Could you carry on the essay below about pricing schemes that exploit inattentive consumers, starting right after its final sentence?

*Document section*
◆ ◆ ◆ ◆ ◆

Scott Adams, as so often, nailed the issue in a Dilbert comic strip. Dogbert offers a product for sale for $1,000,029 with a $1,000,000 rebate. And since “all we need is one person to forget to mail in the rebate forms”, Dogbert suggests targeting “the lazy rich”.

While the mail-in rebate is a particularly naked case of exploiting inattentive consumers, there are subtler examples, such as magazine subscriptions with free trial periods followed by auto-renewals.

More subtle still are pricing schemes that exploit consumers. In a recent analysis of overconfident consumers, economist Michael D Grubb highlights the “three-part tariff”. A one-part tariff would be, for example, 2p per minute to make phone calls. A two-part tariff might be £10 a month, plus 1p a minute to make phone calls. And a three-part tariff? A tenner a month with 200 minutes of free calls, plus 10p a minute to make phone calls after the 200 minutes have been used.

The three-part tariff will be reassuringly familiar to anyone with a mobile phone contract. But look at it there on the page. It’s ridiculous, is it not? It is hard to imagine any company deploying such a convoluted offering for a product whose consumption was obvious, such as petrol — “£10 a month to use our petrol stations, the first 50 litres of petrol to be supplied at cost price, and then £5 a litre thereafter.” There are legitimate business justifications for a three-part tariff but the likeliest story is that phone companies think we are fallible. Most of us don’t have a firm grasp either of how much we talk on average or of how variable that average is. As a result, many of us pay these punitive charges more often than we expect.

◆ ◆ ◆ ◆ ◆

*Provided information*
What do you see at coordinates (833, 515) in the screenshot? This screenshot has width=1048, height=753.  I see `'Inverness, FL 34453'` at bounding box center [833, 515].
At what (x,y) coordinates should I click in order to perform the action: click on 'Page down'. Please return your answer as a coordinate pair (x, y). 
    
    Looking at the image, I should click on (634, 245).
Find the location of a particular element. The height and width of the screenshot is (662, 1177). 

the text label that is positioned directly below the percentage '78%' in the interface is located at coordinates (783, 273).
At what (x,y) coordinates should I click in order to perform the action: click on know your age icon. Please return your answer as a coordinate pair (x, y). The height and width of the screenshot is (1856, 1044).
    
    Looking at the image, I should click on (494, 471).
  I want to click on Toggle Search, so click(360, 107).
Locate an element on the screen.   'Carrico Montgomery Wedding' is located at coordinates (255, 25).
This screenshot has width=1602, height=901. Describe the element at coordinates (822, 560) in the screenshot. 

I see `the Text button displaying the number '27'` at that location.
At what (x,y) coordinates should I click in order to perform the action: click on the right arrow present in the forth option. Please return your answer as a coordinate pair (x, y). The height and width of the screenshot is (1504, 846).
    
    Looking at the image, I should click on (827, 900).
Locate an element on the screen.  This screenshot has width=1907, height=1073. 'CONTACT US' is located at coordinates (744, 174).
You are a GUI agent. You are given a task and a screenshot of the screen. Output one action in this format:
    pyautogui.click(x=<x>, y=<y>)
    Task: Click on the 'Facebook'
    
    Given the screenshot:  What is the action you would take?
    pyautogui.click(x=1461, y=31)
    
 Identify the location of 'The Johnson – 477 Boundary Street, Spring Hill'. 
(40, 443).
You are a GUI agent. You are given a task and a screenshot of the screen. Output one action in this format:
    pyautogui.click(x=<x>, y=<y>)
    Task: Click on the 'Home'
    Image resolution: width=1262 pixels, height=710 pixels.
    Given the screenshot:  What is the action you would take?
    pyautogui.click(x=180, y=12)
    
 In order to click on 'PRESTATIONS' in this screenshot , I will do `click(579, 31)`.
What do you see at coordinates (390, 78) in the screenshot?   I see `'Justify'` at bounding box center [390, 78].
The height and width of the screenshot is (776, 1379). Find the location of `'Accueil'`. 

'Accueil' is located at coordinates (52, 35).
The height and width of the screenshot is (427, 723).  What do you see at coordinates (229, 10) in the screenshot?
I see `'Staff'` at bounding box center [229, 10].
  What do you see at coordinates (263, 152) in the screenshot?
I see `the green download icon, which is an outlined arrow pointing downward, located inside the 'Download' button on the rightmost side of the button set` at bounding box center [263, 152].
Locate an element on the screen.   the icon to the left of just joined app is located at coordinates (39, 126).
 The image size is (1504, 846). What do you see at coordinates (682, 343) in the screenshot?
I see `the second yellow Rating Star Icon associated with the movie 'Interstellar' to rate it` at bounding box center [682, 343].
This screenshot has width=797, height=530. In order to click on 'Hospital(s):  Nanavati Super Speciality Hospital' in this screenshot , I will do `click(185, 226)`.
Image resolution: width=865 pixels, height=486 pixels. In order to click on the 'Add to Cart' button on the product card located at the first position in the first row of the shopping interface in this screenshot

◆ ◆ ◆ ◆ ◆

*Answer*
At least mobile phone carriers offer an honest service behind their manipulative pricing structures. I am not sure the same can be said of bookmakers, casinos and lotteries. Some of their customers have a clear-headed view of their chances of winning — just as some customers mail back their rebates or accurately forecast their phone calls — but many must overestimate their skill or underestimate the odds against them.

Yet I wonder if any business model is more dependent on the excessive optimism of its customers than gyms that offer ongoing memberships. In a famous research paper, “Paying Not to Go to the Gym”, economists Stefano DellaVigna and Ulrike Malmendier studied almost 8,000 gym members, with data on their attendance record and on the contracts they had agreed with the gym.

There were three contractual options: pay per visit, pay monthly on an automatically renewed contract, or pay annually on a contract that is not automatically renewed. DellaVigna and Malmendier found a number of patterns that are most naturally explained by the hypothesis that we consumers are naive, weak-willed fools.

● Eighty per cent of pay-monthly customers would have paid less — often much less — had they simply paid per visit. Likely explanation: we don’t go to the gym as much as we think we will.

● Pay-monthly customers pay more than the annual customers, because they retain an option to cancel, yet these customers, in fact, tend to stay members for longer. Explanation: we think flexibility is valuable but don’t realise how lazy we are in the face of auto-renewal.

● The people who get the worst value from the gym (highest per-visit cost) also take the longest to cancel (gap between final visit and cancellation). Explanation: people who are idiots about one thing are idiots about other things too.

Taking money to provide facilities to people who do not use them is a tempting business. But gym companies must still compete with each other for our custom, even if that competitive dynamic is dysfunctional.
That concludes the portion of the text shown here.